◆ **WORK TO DO**:
Copy out everything from the line that contains "below storage tree" down to the line that contains "Looking at the screenshot, I should click(644, 164).", both of those lines included, reproducing each line verbatim.

◆ **SUPPLIED INFORMATION**:
----

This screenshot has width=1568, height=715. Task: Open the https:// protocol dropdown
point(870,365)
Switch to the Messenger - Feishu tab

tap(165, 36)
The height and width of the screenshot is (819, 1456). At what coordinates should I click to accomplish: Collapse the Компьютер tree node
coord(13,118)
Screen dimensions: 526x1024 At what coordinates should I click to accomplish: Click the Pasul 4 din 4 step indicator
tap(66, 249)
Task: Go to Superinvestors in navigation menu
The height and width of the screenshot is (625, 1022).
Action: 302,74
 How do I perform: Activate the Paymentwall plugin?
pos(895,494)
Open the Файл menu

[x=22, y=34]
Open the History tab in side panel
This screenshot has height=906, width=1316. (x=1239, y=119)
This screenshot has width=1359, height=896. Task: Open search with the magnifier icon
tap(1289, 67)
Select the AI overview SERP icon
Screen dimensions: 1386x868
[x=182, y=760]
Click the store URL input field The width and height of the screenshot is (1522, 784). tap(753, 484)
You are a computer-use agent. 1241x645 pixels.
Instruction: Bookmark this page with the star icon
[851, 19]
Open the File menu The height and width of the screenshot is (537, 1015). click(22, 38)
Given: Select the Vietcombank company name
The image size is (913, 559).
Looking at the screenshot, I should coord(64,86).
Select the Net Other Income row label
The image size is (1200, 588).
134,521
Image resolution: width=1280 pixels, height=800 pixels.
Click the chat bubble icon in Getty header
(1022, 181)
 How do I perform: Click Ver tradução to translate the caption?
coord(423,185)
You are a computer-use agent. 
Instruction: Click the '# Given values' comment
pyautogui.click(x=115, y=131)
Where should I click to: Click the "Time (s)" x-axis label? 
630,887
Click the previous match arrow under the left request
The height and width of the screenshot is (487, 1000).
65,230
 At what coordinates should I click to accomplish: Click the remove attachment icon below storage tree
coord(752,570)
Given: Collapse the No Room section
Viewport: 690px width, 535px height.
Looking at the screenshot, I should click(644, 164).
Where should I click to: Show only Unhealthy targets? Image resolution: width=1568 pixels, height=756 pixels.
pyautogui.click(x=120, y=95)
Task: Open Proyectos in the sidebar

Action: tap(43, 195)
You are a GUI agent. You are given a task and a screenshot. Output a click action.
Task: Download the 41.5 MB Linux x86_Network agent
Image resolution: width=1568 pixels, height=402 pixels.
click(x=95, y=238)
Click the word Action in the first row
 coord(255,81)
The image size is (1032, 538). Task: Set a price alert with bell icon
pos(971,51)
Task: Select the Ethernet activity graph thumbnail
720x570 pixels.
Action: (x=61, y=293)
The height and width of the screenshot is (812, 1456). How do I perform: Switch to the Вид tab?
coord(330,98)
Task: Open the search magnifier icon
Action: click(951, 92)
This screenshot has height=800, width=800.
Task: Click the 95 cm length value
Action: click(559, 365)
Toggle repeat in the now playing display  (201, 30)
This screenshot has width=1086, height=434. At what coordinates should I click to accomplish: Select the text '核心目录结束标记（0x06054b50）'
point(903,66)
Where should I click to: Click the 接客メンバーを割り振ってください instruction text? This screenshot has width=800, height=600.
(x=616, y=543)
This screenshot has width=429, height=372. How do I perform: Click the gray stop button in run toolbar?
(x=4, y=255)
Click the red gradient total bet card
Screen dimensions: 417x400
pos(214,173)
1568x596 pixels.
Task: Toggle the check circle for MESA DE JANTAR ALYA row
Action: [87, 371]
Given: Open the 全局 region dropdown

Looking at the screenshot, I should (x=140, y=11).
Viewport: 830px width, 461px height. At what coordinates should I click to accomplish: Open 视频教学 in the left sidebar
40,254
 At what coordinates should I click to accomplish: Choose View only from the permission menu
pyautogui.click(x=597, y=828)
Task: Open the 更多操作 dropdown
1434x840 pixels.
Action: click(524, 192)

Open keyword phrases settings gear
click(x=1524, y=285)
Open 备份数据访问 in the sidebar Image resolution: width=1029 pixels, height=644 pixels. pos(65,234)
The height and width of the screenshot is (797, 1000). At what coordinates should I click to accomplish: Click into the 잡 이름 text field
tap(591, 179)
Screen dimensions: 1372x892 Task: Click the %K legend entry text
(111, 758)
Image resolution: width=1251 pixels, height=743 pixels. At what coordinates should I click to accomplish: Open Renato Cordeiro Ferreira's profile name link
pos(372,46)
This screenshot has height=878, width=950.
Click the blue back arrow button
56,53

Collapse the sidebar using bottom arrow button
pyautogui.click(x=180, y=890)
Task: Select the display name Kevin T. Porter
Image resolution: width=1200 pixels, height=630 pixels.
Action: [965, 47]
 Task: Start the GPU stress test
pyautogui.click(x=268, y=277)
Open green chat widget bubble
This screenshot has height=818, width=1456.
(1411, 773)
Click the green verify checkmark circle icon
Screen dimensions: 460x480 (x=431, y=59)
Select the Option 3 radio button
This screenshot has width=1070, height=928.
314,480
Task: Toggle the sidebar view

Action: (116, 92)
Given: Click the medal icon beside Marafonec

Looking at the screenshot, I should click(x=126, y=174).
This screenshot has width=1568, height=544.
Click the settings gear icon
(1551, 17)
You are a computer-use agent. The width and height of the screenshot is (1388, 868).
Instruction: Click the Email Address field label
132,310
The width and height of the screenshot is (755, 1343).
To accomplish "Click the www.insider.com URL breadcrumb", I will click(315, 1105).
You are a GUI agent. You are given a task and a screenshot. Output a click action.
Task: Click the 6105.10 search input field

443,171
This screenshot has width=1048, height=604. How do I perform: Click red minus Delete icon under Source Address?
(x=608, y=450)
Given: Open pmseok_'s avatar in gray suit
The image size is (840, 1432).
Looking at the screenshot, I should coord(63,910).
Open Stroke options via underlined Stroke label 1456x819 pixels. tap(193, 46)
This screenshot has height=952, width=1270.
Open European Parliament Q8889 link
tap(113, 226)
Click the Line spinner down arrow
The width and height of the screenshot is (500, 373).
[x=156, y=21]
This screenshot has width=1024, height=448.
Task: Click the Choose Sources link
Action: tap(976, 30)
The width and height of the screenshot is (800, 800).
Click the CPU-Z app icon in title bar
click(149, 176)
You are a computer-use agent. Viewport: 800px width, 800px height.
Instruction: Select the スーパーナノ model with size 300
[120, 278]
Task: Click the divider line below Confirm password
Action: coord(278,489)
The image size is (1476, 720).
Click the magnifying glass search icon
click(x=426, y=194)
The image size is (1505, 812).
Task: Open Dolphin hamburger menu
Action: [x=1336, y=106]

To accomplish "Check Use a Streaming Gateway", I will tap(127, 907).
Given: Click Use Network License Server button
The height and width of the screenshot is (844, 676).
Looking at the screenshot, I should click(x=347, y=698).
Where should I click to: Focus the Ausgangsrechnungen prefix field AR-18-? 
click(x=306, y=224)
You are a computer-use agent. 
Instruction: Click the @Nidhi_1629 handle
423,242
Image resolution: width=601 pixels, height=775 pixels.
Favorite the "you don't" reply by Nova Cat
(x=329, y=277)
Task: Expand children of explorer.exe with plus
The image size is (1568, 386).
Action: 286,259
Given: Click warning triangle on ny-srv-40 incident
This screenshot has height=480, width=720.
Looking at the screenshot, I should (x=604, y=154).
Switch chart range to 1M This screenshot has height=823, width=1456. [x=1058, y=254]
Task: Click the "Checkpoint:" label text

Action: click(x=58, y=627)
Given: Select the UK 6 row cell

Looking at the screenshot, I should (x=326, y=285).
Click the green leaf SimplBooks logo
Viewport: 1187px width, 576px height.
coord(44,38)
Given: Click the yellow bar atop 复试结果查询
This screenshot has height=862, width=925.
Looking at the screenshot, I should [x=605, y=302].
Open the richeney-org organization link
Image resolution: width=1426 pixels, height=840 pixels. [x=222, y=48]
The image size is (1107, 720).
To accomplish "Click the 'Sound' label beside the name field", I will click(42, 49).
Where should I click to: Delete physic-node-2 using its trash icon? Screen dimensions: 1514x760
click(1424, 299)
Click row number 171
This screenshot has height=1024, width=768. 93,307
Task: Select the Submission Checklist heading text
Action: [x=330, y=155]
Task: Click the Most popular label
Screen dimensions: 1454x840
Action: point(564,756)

----

◆ **RIGHT ANSWER**:
 At what coordinates should I click to accomplish: Click the remove attachment icon below storage tree
coord(752,570)
Given: Collapse the No Room section
Viewport: 690px width, 535px height.
Looking at the screenshot, I should click(644, 164).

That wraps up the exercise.